I still use default (rsqrt with 16k warming steps), which may not be optimal.
However, the vanishing gradients appear after the warming period, so they would appear anyway with another scheduler I guess.
I will look for the method to assemble bytes into tokens and keep you posted.
If you use these values and the default planner, you will likely never get a good enough model, unless of course you are training for more than 500,000 steps. A high LR allows you to train models quickly, a low LR allows you to achieve accuracy, with the default values even at 100,000 steps the LR value will be too high to “polish the model”.
Over the course of your training, the LR value should drop to between 0.0001 and 0.00005. Also to train a model from scratch you need a warm-up with increasing LR, otherwise there is a risk of model divergence at the beginning of training.
Thanks for the tip. I changed the decode method with only this line : return tokenizer.lazy_processor().decode_pieces(tokens)
and it works.
Modified it also in the eval.py script, evaluation score on flores200 are unchanged, so it is twice reassuring (first, because the method produces the .evl translation, and second, because you would not expect an evaluation dataset to contain OOV terms).
About the LR, I never thought about it, but it probably explains why I could not train “big” models.
Then, with the effective batch size at 200k and 32k steps (more or less two days of training for a 150M model), most of the time I reach these values - training accuracy ~77 - training ppl ~ 10 - validation accuracy ~ 80 - validation ppl ~ 8, depending on other parameters in the config, so I have not been giving much atention to the issue.
I take a look at the scheduler you sents a while ago to see what it would give with noam decay.
Judging by the parameters you stop at LR=0.00084, which is still quite high.
You can try to continue training an already trained model (by setting “reset_optim”: “all”) with the following parameters:
That said, you should notice a further improvement in the model by ppl. If LR is high or does not change for a long time, the model training reaches a plateau early and stops improving.

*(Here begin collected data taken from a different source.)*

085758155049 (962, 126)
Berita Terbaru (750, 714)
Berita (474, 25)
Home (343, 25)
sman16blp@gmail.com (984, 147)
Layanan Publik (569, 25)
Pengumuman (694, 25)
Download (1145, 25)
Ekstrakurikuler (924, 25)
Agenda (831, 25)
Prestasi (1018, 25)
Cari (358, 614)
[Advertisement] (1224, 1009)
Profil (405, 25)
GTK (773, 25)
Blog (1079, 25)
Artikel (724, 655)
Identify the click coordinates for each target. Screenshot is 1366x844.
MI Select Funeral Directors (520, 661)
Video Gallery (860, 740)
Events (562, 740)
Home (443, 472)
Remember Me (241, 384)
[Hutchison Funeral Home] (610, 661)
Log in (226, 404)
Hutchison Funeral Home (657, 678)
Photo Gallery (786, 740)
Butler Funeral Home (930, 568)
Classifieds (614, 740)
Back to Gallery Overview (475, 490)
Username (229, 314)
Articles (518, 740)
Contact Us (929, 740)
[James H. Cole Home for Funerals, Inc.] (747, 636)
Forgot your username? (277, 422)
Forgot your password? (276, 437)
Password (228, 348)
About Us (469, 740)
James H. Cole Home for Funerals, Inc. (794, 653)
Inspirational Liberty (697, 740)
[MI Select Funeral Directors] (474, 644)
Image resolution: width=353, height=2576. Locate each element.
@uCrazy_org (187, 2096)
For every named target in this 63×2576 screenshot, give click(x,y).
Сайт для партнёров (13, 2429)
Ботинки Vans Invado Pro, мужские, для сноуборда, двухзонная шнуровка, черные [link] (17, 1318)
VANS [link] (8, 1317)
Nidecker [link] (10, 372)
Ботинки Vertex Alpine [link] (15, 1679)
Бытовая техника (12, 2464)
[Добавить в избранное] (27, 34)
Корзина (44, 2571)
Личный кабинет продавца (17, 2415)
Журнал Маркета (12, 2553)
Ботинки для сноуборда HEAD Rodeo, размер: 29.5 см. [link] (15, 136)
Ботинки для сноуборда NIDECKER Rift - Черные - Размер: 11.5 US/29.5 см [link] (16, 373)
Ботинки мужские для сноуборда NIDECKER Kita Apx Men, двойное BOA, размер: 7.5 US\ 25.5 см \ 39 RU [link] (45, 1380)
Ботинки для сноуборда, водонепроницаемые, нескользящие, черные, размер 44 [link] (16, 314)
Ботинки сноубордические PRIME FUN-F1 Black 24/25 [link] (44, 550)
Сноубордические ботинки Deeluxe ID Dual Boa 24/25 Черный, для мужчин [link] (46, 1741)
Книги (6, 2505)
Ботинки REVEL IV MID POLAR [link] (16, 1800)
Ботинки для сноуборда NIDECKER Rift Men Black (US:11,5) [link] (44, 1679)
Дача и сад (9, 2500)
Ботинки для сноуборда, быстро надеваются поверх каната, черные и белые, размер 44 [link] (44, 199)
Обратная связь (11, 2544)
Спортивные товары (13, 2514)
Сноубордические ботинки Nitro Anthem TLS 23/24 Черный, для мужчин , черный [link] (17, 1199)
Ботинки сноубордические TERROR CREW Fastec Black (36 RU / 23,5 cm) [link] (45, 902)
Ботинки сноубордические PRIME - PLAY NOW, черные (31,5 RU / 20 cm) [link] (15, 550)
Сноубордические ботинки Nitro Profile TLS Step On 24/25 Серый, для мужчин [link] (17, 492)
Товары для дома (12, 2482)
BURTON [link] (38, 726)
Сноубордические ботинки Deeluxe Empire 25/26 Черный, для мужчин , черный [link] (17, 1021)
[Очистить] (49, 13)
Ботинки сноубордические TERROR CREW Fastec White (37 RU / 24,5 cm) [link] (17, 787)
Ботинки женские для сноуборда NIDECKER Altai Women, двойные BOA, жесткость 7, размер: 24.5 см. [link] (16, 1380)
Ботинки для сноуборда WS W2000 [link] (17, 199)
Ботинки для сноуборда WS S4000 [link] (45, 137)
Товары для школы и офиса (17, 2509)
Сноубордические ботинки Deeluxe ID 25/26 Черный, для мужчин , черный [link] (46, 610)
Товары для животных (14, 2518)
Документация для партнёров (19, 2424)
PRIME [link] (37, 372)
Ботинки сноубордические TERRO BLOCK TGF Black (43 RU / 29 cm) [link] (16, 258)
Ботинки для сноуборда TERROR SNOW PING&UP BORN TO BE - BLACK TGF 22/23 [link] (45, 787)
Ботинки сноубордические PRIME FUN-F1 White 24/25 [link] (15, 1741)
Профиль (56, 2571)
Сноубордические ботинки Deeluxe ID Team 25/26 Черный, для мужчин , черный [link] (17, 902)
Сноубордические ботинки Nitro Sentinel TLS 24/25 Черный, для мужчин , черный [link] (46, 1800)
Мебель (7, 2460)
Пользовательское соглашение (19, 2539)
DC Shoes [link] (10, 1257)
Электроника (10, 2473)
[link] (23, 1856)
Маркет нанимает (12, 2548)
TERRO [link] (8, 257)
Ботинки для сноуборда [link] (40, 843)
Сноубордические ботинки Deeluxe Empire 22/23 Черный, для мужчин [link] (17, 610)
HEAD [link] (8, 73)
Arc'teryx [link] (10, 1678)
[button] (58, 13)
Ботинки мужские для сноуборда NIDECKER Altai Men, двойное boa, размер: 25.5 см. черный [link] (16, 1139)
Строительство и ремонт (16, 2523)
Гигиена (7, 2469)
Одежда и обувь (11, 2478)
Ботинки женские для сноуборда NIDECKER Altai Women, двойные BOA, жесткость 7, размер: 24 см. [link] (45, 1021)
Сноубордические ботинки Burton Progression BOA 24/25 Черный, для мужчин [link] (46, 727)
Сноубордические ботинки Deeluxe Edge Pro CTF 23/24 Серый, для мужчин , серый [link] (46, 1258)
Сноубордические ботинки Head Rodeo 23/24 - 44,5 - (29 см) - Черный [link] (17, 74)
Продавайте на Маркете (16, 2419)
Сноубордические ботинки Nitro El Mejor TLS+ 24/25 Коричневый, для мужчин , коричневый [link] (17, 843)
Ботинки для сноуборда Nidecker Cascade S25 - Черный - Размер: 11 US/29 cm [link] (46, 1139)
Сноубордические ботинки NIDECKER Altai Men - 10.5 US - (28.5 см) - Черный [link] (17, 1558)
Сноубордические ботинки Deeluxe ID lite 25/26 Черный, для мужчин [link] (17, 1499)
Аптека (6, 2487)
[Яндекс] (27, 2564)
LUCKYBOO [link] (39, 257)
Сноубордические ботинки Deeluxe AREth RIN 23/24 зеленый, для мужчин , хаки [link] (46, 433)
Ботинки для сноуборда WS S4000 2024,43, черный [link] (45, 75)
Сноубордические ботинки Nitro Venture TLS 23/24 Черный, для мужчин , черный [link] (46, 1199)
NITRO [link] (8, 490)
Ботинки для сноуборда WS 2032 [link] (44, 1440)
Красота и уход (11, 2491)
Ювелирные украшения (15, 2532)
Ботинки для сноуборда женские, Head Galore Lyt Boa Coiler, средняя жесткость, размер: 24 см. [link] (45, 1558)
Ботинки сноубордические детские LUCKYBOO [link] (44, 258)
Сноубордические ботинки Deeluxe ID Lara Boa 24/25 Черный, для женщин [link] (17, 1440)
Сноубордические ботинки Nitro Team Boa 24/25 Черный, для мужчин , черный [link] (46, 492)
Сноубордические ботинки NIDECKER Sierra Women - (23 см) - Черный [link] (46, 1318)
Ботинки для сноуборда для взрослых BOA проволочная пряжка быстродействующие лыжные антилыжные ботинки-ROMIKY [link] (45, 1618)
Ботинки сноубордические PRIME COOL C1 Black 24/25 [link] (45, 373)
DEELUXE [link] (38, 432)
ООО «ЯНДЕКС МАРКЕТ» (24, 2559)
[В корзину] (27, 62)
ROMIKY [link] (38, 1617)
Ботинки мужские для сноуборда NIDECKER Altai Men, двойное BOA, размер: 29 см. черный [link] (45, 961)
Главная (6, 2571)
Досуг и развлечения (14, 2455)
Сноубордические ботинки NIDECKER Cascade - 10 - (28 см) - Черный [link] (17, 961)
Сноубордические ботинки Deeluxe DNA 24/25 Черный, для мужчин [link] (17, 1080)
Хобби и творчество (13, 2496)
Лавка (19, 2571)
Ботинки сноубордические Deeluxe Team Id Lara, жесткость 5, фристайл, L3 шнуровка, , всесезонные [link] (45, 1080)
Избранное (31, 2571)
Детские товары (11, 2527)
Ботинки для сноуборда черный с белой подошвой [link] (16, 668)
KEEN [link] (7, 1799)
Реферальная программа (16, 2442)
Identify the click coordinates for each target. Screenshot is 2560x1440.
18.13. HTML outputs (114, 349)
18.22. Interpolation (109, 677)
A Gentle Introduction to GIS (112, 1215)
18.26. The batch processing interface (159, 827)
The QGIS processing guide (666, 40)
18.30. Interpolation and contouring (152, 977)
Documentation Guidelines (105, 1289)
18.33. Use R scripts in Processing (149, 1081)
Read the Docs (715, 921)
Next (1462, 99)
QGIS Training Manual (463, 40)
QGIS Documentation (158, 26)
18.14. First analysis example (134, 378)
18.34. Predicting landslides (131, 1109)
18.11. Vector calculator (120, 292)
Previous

Thanks for the idea, with high LR, the training gets to much bias, validation BLEU starts oscillating after a while and I’ve often come to synthetize better models from earlier checkpoints with the “inflight” option.
I am training models towards de, with a BT set, at the moment, I’ll polish them with your schedule afterwards.
Also thanks for the parameters with the Geglu function and 3072 transformer ff. I trained several prototypes around them, and although gated-activation models are as good as those with 4096ff, the vanilla model with ‘relu’ was quite bad : I would have dropped this ff value earlier in my work had you not said it was your best.